We’ve caught some of the smartest and most commited public men and women with their pants at their ankles. Time and again, we’ve had our fun. We’ve roundly mocked them for the very weaknesses that are so utterly our own. Reporters who have at points in their lives fucked themselves silly in hotel rooms across this great land of ours while pursuing the infidelities of more public men with righteous glee — these are not men and women who are much inclined to any real moment of self reflection, but then who among us really is? This kind of hypocrisy requires a complicit silence and a ritual wiping of the memory before every byline. Well, I’m 52 years old and I will admit that I have not lived this long without occasionally misplacing my penis. For shame, yeah. And so, being fully complicit in the human comedy, the last thing I’m going to mock is the mistakes that others make in the rush to bed, or why they do so.

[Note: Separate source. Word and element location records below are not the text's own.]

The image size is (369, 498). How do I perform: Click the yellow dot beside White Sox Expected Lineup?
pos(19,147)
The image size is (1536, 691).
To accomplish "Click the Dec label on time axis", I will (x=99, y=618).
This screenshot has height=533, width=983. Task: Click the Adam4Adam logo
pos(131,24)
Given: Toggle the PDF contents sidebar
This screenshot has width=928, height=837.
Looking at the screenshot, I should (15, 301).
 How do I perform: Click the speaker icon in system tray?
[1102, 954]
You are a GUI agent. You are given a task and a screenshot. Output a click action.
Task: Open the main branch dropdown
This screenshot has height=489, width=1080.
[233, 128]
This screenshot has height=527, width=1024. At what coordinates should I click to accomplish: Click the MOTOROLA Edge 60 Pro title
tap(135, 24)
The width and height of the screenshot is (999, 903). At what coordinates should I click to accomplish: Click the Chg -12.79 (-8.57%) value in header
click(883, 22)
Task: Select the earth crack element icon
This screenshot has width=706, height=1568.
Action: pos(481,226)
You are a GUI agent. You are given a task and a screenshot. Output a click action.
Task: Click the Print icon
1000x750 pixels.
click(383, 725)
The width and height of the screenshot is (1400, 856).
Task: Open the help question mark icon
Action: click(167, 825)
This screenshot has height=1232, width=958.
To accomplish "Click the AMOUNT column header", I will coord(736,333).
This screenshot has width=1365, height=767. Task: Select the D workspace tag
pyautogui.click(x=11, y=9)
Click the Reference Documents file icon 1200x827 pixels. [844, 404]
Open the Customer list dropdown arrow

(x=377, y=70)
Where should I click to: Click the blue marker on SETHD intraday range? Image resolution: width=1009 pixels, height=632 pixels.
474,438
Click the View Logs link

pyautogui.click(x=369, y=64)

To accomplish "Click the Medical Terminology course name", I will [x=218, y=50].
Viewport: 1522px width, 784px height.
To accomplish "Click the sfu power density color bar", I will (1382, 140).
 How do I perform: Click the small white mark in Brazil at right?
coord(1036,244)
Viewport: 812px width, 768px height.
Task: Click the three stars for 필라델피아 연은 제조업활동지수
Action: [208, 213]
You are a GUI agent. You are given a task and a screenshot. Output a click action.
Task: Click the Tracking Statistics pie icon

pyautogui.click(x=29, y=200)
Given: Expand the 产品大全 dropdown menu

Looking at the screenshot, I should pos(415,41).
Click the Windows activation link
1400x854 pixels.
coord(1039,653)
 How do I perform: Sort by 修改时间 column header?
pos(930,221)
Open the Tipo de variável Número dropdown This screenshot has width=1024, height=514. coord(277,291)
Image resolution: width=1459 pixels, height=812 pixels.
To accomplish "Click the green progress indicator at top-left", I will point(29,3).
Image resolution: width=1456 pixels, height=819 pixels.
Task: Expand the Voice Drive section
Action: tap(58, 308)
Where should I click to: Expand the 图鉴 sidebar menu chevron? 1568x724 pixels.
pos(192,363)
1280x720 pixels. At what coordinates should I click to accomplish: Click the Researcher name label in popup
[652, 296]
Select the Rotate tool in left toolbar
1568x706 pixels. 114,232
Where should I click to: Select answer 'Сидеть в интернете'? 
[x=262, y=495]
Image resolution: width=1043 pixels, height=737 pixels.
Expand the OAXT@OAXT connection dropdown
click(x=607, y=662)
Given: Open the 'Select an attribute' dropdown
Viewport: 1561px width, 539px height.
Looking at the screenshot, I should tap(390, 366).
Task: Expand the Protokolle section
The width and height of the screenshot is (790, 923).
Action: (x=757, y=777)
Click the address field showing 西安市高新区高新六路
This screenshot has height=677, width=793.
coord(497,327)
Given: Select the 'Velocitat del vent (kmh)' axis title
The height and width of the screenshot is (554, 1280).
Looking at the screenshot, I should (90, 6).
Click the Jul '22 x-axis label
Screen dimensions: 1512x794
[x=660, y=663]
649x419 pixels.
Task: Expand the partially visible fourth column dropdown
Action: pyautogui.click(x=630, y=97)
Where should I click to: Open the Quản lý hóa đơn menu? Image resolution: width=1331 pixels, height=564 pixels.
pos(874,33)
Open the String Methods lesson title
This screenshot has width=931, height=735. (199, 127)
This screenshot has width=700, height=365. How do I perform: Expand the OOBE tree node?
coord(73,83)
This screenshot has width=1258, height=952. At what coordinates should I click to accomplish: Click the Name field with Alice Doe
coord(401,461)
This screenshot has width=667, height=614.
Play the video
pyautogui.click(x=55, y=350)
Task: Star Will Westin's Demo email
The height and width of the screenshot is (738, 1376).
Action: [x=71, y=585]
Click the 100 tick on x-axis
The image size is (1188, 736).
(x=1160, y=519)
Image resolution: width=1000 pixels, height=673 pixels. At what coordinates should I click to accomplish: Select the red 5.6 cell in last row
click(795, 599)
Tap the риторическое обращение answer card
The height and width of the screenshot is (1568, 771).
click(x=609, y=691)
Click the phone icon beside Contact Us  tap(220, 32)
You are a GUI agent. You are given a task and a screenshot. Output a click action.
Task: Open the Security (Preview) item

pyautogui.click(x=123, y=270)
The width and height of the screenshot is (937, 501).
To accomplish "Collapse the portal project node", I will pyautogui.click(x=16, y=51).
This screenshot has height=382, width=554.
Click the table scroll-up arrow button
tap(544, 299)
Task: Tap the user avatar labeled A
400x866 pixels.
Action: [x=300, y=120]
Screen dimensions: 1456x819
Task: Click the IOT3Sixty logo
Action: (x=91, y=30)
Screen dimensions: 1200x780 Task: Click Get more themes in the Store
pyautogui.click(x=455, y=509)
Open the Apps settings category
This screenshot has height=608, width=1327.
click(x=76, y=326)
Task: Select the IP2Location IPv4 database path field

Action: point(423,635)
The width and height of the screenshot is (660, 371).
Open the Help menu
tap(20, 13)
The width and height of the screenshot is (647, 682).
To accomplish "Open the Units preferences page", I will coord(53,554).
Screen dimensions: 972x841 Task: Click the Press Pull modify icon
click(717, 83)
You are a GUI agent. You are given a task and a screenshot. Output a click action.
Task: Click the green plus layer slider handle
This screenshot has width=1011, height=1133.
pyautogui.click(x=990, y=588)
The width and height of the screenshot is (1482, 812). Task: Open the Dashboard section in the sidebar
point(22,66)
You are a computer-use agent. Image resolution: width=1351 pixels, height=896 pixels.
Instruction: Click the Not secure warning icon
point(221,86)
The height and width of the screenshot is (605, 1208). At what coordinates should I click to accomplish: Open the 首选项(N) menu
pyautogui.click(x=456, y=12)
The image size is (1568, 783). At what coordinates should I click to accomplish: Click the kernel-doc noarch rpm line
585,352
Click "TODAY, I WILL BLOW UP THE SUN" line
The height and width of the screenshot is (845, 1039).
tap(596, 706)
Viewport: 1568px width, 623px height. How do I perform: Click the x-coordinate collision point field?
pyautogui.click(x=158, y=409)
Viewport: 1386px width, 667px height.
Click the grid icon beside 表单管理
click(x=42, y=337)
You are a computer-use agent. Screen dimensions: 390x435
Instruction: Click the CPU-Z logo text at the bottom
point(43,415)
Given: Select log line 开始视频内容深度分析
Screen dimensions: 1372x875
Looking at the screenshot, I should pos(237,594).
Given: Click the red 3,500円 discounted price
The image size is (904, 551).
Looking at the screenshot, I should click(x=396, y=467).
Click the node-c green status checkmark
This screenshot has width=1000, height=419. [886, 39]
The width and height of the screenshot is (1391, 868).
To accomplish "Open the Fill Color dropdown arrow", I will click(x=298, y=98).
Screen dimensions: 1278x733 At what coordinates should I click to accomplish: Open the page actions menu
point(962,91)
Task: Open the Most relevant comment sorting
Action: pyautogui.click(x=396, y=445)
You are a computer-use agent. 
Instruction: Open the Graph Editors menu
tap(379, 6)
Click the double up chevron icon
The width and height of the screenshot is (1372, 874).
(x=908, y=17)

But for those who love throwing stones, is it too much to ask that their aim be true? That they limit the target to Darwinian compulsion, to ordinary, and yes, at times, unthinking human desire. That they not equip themselves to judge the totality of a public servant’s entire career and works solely with the details of whatever sexual misadventure we happen to discover. Roosevelt was a smart guy. So was Eisenhower. Clinton might be the smartest president of my generation. And David Petraeus saw and spoke to the folly of Iraq before the rest of America was cheering the fall of Saddam’s statue. And he stayed long after that folly was evident to work at a remedy for and an extrication from that tragic intervention.
If we can judge stupidity by solitary lapses, then Roger Simon, by dint of this recent column could rightly be judged a moron. And if we’re going to free associate stupidity with the public discovery of sexual misadventure, such vacuous shit as Mr. Simon just offered up virtually requires him to be caught unawares in a Nuevo Laredo whorehouse with a fistful of fifties.